I ran into this issue today and frankly I am furious. Up until this week, my 'normal depreciation' on all leased aircraft ran about 10% of my lease payments. After I upgraded my interiors, my 'depreciation' jumped from $312,000 a week to $2.2M, or 62% of my leasing costs. Now here is my issue. I paid for the original seats, fair enough. If they are going to be depreciated, they could only depreciate to ZERO and no less IF I sell the seats at ZERO because I am not being given a credit for the sale of the seats I previously purchased. You cannot assume ZERO because they do have value. In other words, if I buy a set of seats for an aircraft for say $50K per a/c and later replace those seats, which have been depreciating in value over the time in service, unless depreciated to zero because I held them so long, meaning they would stop depreciating at a certain period. But if I buy new seats, the old seats, if not depreciated to zero would still have a residual value which I should be given credit for, offsetting the cost of the new seats. What it looks like is happening is you are paying cash for those seats, they depreciate and keep depreciating ad infinitum AND when you replace them, you are stuck for future depreciation AND the cost of new seats AND their depreciation. How else can one explain a jump from 10% of a leasing cost to 62% in just one week. Needless to say, not only did I pay for the new seats, but an additional $1.8M in one week for depreciation!!

I had the same this week. So this means that

1. You pay for your new seats the full price of the new seats

2. You pay for replacing the old seats the full price of the old seats¿¿¿¿¿¿¿¿¿¿¿¿¿

This is completely incorrect, it would then be cheaper to cancel the leasing contract and lease another plane, or lease your same plane back as the leasing cost will now be lower due to the plane being older and having flown more. I wish I had tried it with 1 plane rather than with my whole fleet type of 19 in one go. Out of the blue 575,700 AS$ on the books of a small startup in Africa is a heavy hit on the books. I've learnt now... never ever change seating, lease a different plane!

No. Every time you buy new seats, you pay for them

And every time you throw old seats away, you got the depreciation for them.
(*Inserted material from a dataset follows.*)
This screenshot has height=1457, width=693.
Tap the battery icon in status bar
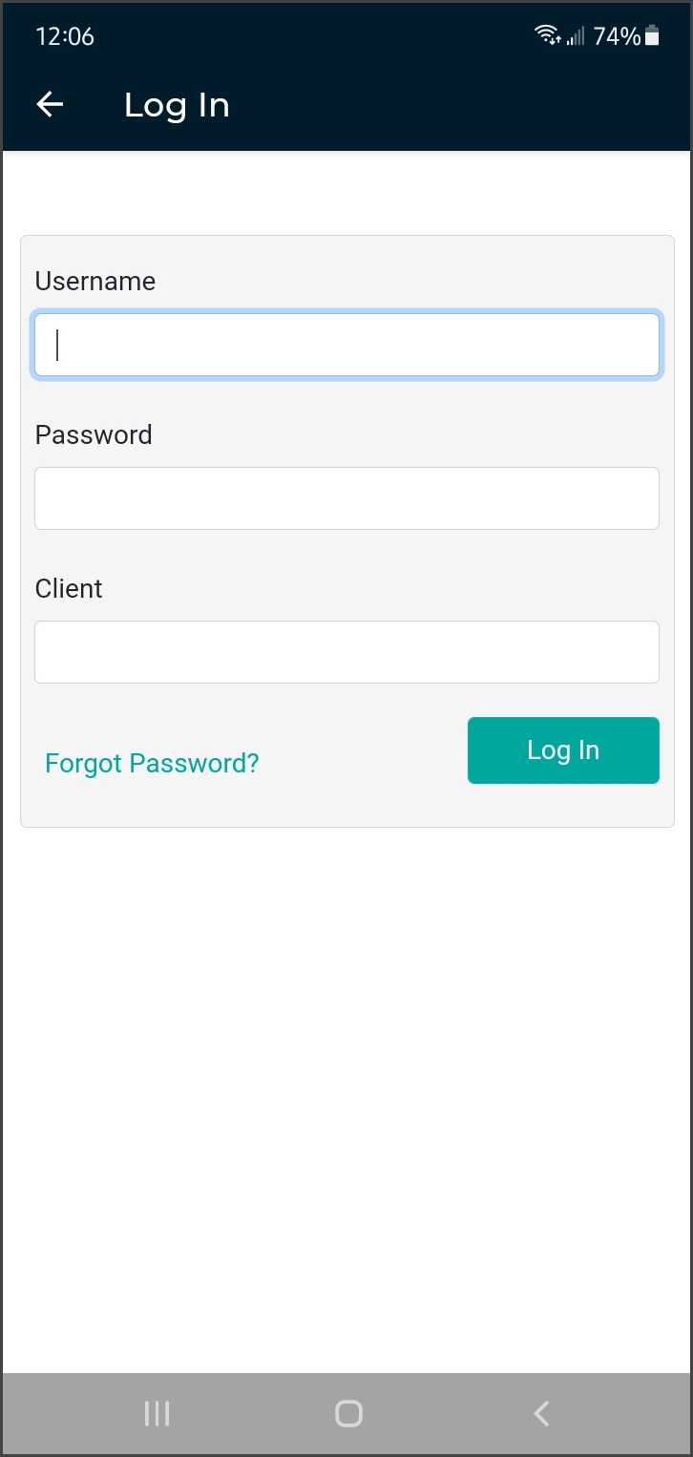(x=652, y=36)
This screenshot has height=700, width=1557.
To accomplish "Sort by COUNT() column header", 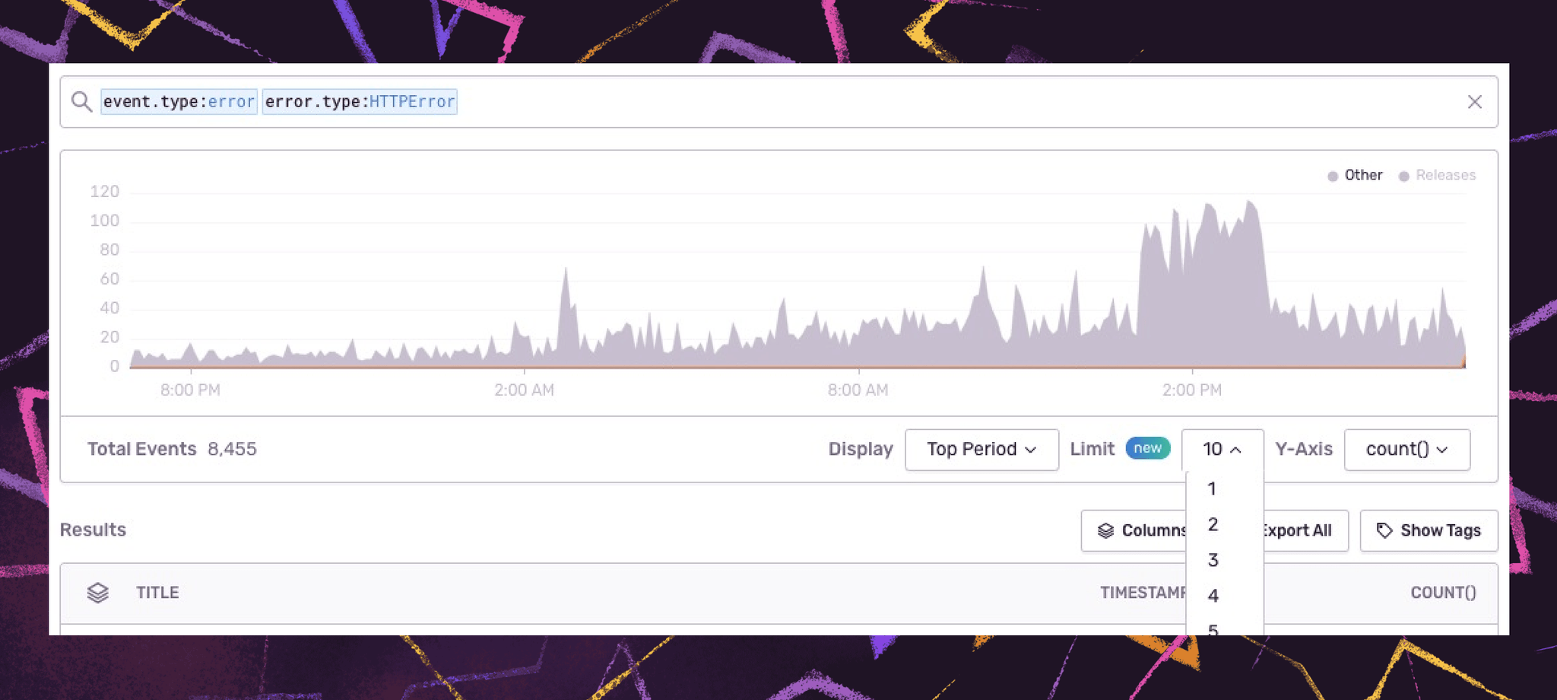I will (1443, 593).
So, if you cancel a leasing, the seats also get thrown away and the depreciation will be exactly the same.

But depreciation doesn't really matter - it does not affect your bank account.

When buying seats, it doesn't affect your profit (only the bank account) - the value of the seats is entered in your balance sheet.

When throwing away seats, it only affects the profit (not your bank account) - because you no longer own them and they are erased from your balance sheet.

Although it seems like you pay twice, you’re only paying once. It’s counter-intuitive, but that’s why colleges and universities make big bucks from accounting courses. After all, why sell one course, when you can sell four?

When you purchase seats, you increase the value of one asset (flight equipment) by decreasing the value of another asset (liquid cash). This affects the balance sheet and bank account, but not the income statement because nothing about this transaction contributes to your profit or loss. Because seats aren’t a depreciable asset in the game, they retain their book value whether they’re a week or twenty-five years old so their value sits there throughout their life contributing to your equity value.

Getting rid of seats is a different story though. Because we can’t sell old seats or reuse them, their value when not in the aircraft is nil. Therefore we fully depreciate their value by writing them off. In this transaction, we reduce an asset, but since no money changes hands, we aren’t reducing another asset by the same amount. We reduce equity instead, which shows up on the income statement as a depreciation charge, even though we haven’t actually paid for anything - we paid it when we bought them.

When you replace a seating configuration, you’re doing both simultaneously. In order, you reduce your seat value by increasing your depreciation, AND you increase your seat value by reducing your cash. It’s four transactions at once, two touching the balance sheet, one touching the income statement, and one affecting the bank account.